More recent evidence suggests that these channels are not as independent as initially thought. Using a masking paradigm, Cass and Alais demonstrated two channels underlying human temporal vision. High-frequency masks were able to suppress low-frequency targets, suggesting an interaction between temporal channels. The high-frequency channel was orientation invariant which suggests a precortical origin, given that significant orientation selectively of visual neurons is not apparent until area V1 in the brain. In contrast, the low-frequency filter demonstrated orientation dependence, suggesting a cortical origin.
So, what is the neural basis of these psychophysically measured temporal channels? Visual information from the retina is carried to the visual cortex, via the lateral geniculate nucleus, by several major neural pathways (magnocellular, parvocellular, and koniocellular). These pathways have been shown to carry largely independent, but sometimes overlapping, visual information to the cortex, although significant convergence arises at the cortical level. Magnocellular neurons are capable of processing achromatic fast flicker, with neuronal temporal contrast sensitivity data resembling the form of that of human observers.
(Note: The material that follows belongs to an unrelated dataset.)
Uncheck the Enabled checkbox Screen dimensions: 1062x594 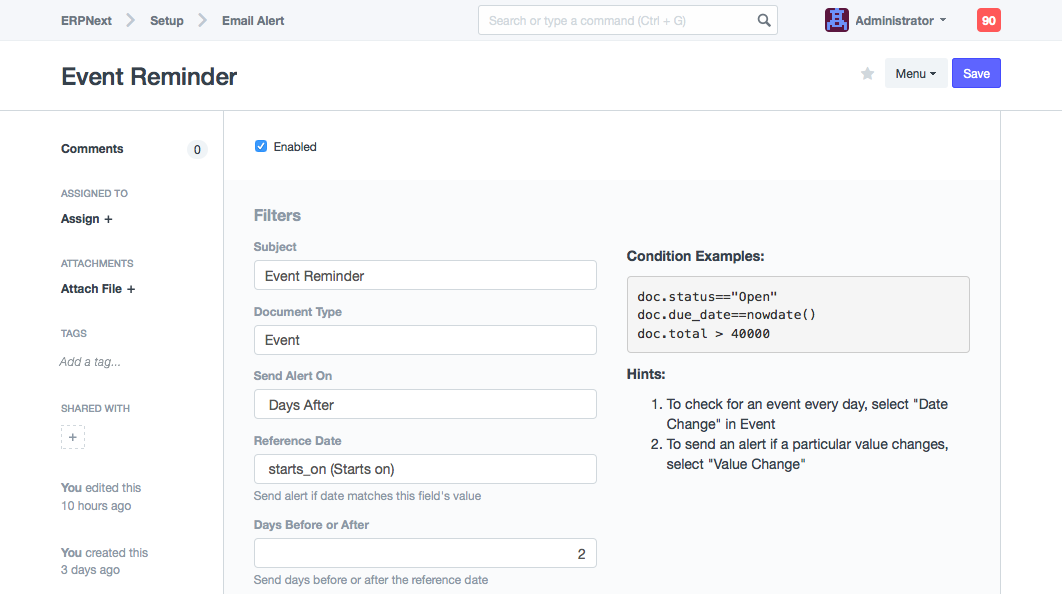261,146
Parvocellular retinal ganglion cells are well established to be the physiologic substrate for red-green chromatic modulation. It is important to note, however, that retinal ganglion cell responses persist at considerably higher temporal frequencies than the human psychophysical CFF. This is particularly the case for chromatic modulation in which the human psychophysical function limit is approximately 10 to 15 Hz, yet parvocellular retinal ganglion cells will respond up to 30 to 40 Hz. These differences are explained by models in which responses from multiple single retinal cells converge on cortical detection mechanisms. The exact manner in which this convergence occurs and how the site of convergence is represented in the visual cortex is an ongoing area of debate.
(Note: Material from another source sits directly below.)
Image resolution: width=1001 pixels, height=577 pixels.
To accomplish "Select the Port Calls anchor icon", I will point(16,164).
Surround effects on temporal sensitivity
Our sensitivity to temporal variations depends not only on the properties of the flickering light but also on those of the background surrounding the light. In the dark (scotopic conditions), detection of light increments is mediated by rods, and in the light (photopic conditions), detection is mediated by cones. For flicker sensitivity, it has been shown that when photopic flickering lights are presented on dark backgrounds, the dark-adapted rods surrounding the stimulus act to decrease cone-mediated flicker sensitivity via suppressive rod-cone interactions. These suppressive rod-cone interactions are most significant at high temporal frequencies (see Fig. 37.10 ) and in the retinal periphery. Suppressive effects between cone mechanisms of flicker thresholds (e.g., long wavelength–sensitive cones and medium wavelength–sensitive cones) have also been demonstrated.